В тот вечер Зина (ох, эта Зина!) охотно согласилась пойти с Лобовым в кино, долго крутилась перед зеркалом, укладывая волосы, поправляя ослепительно белый пикейный воротничок своего строгого коричневого платья. Настенька сидела в стороне, как полагается несовершеннолетним, и посматривала то на сестру, счастливую красавицу, то украдкой, со значением,— на Леню, несчастного ухажера Зины, и завидовала ей взрослой, женской завистью. А когда они проходили мимо окон, мирно, под руку, болтая, конечно, о разных пустяках, то же взрослое чувство подсказало Настеньке: «Как мало надо влюбленному,— одна, две скупых улыбки через силу, согласие провести время в клубе,— и молодой человек на седьмом небе...»

Прошло еще с полгода. Подозрительно сердечные отношения, установившиеся между Зиной и Леонидом, не давали покоя Насте. Только потом, много позднее она поняла, что сестра очень искусно играла свою роль, чтобы как-то подчеркнуть мнимое безразличие к Егору Егоровичу Речке, усиленно, на виду у всех ухаживающему за Людочкой Жилинской. То была взаимная игра уязвленных самолюбий. А бедный Леня Лобов не догадывался, ничего не знала и Жилинская.

Но этот по существу бесхитростный спектакль начал, верно, надоедать сестре. Зина все чаще, когда являлся Леонид, находила какой-нибудь повод, чтобы уйти из дома, в шутку говоря:

— Посиди, дружок, с моей прекрасной Настенькой. Уверяю, не будет скучно!

И они сидели час, второй, третий, пока мать бесцеремонно не прогоняла их с крыльца. Настя бойко расспрашивала его о новых кинокартинах, особенно любовных, на которые «дети до шестнадцати лет» не допускаются.

Он отвечал односложно,— да, нет,— вечно занятый своими мыслями, ну, конечно, мыслями о Зине. Верно, иногда принимался с увлечением рассказывать ей о военизированных походах, о первых парашютистах Осоавиахима: это был его конек.

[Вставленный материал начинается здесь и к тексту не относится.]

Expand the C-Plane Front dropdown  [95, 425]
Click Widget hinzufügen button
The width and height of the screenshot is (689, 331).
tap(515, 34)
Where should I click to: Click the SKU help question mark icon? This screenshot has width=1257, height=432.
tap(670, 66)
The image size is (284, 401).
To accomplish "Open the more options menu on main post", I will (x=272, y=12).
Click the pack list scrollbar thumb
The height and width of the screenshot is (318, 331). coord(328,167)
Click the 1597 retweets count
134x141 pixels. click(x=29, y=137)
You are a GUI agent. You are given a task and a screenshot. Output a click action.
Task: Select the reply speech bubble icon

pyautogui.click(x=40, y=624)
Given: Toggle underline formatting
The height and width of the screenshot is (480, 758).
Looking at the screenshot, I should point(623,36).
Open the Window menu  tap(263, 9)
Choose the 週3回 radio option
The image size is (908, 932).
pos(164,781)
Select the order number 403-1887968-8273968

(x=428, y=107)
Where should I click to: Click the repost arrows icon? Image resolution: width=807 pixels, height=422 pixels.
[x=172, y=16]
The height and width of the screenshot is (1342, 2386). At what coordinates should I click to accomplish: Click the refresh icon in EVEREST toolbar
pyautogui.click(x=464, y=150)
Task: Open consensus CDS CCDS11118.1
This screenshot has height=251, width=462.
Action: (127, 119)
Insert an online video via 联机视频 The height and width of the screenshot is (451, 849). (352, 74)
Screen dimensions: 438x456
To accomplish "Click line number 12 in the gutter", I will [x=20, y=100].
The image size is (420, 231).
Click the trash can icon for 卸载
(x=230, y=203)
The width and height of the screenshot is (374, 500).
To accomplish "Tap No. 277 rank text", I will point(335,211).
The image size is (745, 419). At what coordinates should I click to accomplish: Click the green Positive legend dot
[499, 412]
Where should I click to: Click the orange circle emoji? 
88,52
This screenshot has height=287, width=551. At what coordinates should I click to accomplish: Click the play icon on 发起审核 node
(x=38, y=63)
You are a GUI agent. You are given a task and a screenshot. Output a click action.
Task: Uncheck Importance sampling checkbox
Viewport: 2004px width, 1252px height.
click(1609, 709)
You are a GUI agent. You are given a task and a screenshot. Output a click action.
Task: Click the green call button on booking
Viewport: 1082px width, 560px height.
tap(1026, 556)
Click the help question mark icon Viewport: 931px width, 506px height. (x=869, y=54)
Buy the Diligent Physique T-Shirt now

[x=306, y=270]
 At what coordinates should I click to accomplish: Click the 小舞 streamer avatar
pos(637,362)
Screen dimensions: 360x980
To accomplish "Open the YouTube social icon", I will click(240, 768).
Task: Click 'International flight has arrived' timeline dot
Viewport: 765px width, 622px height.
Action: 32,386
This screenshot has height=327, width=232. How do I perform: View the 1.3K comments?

Как-то Зина оставила их вдвоем даже на массовке, у живописного ущелья близ Ярска. Был чудный весенний день. Чуть ли не вся молодежь города собралась на берегу Урала, в том месте, где река, загнанная в узкий коридор из диабазовых зеленоватых скал, с яростью и шумом прорывается на запад, к раздольной степной равнине с ее белокаменными казачьими станицами.

Играл духовой оркестр кавалерийского полка. Танцевали прямо на ковыле, очень скользком, как паркет. Леонид не умел сделать и двух-трех па: его ранняя юность совпала с тем неповторимым временем, когда предпочиталось маршировать в защитных юнгштурмовках, с портупеей через плечо.

— Давай-ка лучше пройдемся, Настя,— предложил он ей и, будто ровню, взял под руку.

Она с неописуемой гордостью искоса поглядывала на своих подруг, пока Леня торжественно вел ее мимо круга, в котором лихо, самоотрешенно отплясывали «барыню» низкорослый, бравый кавалерист и толстая буфетчица. Шли молча, любуясь скалами: над ними кружил матерый беркут в сопровождении стайки кобчиков. В бездонной вышине пели жаворонки. И все вокруг было наполнено мелодичным звоном,— казалось, это звенит древний диабаз, усыпанный дорогими изумрудами. Красные, белые, желтые тюльпаны покачивались на упругих стебельках. Распускал серебряные метелки молодой ковыль. Прямо из-под ног, с завидной силой, как с трамплинов, взлетали прыгуны-кузнечики.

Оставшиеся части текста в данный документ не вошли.